EXERCISE BRIEF
Within the material below, find each line bearing the word "toolbar" and present it.

SOURCE MATERIAL
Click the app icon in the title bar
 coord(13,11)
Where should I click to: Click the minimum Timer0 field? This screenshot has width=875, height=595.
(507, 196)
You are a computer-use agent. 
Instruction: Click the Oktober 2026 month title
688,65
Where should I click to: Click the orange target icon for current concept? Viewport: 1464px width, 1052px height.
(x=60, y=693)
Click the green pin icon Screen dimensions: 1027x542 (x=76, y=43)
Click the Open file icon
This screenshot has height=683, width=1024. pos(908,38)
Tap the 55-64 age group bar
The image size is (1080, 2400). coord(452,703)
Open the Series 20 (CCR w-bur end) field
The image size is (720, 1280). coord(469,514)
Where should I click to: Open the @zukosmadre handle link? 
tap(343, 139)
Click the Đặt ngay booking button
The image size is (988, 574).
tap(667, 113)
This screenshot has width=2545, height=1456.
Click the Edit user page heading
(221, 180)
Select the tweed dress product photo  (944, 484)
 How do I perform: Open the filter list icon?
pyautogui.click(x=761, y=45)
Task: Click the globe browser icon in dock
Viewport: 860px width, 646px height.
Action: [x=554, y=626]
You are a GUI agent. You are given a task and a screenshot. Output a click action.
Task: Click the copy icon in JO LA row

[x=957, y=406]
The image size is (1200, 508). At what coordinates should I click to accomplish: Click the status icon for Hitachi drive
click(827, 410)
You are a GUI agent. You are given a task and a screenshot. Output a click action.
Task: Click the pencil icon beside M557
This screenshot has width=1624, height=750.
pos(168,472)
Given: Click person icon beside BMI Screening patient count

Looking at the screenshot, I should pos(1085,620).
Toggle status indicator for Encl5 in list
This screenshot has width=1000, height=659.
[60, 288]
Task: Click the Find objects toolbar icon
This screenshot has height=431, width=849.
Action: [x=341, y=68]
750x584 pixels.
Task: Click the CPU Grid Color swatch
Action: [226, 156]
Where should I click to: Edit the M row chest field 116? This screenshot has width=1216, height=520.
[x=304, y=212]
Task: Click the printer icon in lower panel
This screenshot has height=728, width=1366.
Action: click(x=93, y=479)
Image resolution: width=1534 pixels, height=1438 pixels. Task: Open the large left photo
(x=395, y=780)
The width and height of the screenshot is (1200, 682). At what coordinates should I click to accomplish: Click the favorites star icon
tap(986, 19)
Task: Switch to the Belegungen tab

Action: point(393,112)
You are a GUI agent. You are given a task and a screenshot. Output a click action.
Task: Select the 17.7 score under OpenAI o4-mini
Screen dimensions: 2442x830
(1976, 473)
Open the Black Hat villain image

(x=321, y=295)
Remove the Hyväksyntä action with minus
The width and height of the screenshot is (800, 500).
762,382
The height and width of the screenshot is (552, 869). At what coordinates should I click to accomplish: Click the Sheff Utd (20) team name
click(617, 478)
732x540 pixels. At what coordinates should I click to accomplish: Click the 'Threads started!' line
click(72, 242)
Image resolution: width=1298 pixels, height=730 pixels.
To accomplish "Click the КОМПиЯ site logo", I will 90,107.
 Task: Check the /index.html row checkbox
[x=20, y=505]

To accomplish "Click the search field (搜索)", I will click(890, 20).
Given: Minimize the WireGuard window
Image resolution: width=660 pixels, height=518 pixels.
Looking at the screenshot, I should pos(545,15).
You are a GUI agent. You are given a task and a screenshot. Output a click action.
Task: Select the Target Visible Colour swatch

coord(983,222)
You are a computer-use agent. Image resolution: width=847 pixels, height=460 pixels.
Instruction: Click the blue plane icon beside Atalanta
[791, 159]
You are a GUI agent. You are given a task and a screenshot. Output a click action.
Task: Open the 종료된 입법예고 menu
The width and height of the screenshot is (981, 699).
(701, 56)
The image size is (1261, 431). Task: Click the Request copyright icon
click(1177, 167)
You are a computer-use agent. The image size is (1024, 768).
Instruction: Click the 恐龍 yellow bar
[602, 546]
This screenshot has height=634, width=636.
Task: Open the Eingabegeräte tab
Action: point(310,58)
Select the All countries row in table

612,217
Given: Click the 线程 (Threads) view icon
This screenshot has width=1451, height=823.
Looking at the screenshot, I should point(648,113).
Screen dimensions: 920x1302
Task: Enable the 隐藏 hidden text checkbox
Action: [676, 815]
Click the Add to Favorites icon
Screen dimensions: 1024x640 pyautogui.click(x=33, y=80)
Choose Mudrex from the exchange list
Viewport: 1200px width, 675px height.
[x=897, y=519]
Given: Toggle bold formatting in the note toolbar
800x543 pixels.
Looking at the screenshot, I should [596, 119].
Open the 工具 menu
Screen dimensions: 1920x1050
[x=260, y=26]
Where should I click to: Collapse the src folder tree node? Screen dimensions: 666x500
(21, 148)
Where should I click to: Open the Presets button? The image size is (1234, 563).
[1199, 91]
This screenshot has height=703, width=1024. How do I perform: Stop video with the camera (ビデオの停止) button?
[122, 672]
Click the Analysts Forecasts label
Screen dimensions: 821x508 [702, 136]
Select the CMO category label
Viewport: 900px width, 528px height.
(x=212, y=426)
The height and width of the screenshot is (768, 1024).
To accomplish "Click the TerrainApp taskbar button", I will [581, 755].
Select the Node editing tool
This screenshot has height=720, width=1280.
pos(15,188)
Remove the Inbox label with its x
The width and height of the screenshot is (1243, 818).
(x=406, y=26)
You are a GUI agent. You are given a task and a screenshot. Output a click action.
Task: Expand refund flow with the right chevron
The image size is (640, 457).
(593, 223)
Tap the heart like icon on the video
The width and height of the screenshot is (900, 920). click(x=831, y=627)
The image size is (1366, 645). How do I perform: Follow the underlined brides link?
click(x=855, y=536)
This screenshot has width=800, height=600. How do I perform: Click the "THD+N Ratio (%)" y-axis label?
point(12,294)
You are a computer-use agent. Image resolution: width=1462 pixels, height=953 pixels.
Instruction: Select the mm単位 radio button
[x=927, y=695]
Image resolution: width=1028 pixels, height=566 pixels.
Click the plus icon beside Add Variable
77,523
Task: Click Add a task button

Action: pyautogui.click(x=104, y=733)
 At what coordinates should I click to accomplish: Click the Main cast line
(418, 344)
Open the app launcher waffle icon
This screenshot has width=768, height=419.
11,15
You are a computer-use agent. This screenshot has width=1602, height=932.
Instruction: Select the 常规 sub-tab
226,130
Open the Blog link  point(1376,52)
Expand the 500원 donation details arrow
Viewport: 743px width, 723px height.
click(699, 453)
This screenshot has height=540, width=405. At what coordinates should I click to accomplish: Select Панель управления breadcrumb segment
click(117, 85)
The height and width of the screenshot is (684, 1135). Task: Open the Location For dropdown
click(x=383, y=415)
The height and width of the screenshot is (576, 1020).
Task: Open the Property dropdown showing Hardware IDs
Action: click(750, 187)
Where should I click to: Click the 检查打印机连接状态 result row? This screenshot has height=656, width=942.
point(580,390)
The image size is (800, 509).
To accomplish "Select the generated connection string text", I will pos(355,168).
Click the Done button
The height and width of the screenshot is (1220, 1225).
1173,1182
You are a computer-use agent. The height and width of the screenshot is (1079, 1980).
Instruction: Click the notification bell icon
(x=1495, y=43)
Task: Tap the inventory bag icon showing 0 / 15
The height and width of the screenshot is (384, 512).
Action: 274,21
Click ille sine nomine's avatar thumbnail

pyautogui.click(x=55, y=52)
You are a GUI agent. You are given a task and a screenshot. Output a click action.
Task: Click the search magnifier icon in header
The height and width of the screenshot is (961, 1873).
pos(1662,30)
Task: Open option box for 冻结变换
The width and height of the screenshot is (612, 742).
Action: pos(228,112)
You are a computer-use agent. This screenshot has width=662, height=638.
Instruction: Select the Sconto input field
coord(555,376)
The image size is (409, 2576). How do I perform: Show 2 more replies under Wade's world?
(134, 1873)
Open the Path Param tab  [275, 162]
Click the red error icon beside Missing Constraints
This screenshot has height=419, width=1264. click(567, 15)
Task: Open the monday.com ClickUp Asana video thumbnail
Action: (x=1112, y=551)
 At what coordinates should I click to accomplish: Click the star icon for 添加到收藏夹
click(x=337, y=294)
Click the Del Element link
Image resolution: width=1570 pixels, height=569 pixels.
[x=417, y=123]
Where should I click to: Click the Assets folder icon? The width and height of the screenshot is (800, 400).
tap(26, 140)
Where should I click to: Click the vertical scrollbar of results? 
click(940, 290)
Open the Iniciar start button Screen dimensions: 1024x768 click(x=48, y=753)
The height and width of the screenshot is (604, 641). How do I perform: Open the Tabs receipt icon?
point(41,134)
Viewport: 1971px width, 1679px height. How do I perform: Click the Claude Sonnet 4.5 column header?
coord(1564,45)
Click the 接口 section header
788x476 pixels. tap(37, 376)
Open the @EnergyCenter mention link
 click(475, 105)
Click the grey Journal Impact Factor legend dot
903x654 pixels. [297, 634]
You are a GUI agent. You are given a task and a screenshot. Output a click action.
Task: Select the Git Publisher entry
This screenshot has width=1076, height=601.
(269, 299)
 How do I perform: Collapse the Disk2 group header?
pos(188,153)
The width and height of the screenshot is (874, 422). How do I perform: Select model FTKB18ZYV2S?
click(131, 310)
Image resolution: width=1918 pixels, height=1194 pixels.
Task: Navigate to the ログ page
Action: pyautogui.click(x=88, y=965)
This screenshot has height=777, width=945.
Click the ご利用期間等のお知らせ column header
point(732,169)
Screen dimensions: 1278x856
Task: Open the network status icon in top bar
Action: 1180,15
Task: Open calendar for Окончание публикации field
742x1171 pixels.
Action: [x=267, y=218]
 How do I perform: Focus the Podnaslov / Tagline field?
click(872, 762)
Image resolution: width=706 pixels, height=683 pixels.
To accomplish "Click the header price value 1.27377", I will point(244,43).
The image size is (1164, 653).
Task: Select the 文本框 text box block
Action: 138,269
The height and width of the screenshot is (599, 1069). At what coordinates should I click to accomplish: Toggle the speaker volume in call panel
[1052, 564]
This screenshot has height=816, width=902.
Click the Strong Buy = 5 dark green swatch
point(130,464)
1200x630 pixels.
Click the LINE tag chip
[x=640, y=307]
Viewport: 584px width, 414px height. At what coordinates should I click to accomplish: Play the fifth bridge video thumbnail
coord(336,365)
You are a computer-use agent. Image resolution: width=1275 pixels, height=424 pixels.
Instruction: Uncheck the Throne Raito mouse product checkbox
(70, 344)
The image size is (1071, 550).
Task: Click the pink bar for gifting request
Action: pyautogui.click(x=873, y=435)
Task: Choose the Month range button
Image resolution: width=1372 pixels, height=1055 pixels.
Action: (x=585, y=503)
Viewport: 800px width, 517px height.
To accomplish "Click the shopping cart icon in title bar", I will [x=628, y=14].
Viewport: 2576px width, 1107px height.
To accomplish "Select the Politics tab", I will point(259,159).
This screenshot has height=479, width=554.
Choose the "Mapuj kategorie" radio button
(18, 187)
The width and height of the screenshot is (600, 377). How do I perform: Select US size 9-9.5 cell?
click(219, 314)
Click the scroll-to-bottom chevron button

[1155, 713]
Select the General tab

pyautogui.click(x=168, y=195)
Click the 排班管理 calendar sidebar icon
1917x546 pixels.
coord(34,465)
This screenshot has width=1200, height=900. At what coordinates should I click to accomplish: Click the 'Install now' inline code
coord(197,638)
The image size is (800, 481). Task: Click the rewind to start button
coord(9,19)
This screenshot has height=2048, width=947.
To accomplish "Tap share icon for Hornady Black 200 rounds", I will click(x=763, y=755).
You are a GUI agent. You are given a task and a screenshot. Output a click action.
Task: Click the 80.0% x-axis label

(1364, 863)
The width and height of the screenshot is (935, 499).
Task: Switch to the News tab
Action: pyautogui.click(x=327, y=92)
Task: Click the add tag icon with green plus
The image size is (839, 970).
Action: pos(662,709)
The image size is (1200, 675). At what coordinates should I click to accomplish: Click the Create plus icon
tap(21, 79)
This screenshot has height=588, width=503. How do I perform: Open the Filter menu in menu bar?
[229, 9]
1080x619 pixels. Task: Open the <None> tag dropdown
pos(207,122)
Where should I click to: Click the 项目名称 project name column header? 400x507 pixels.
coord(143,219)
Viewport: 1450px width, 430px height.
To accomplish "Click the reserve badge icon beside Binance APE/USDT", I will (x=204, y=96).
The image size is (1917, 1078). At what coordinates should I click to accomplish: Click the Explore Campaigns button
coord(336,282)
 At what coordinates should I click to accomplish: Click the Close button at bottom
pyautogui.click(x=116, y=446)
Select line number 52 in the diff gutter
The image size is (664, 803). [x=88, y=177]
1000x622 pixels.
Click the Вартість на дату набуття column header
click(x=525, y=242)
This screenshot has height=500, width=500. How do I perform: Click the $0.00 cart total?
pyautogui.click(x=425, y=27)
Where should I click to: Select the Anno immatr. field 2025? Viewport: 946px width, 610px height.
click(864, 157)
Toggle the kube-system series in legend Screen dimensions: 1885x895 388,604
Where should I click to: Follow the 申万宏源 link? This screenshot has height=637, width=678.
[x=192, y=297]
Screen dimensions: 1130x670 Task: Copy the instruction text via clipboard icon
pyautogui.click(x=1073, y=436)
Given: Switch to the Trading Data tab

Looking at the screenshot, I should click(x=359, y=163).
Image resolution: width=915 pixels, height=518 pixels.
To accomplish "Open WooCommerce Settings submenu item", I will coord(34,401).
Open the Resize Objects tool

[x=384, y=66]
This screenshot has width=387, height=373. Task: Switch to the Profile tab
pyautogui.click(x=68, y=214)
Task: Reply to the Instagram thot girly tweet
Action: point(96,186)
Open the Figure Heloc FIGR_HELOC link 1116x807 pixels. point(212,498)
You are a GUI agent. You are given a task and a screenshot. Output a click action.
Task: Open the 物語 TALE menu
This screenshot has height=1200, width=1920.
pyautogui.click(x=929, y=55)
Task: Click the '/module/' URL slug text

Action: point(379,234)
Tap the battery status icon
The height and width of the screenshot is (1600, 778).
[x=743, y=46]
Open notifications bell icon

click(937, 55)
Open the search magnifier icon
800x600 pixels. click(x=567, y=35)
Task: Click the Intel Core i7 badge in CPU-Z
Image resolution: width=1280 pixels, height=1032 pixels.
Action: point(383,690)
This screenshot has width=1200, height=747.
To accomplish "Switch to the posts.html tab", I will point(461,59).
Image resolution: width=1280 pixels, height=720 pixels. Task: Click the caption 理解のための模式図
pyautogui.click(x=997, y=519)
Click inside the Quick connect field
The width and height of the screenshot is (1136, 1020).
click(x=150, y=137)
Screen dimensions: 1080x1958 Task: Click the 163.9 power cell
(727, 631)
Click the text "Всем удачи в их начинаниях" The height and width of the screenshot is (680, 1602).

EXERCISE OUTPUT
Task: Click the Find objects toolbar icon
Given: Toggle bold formatting in the note toolbar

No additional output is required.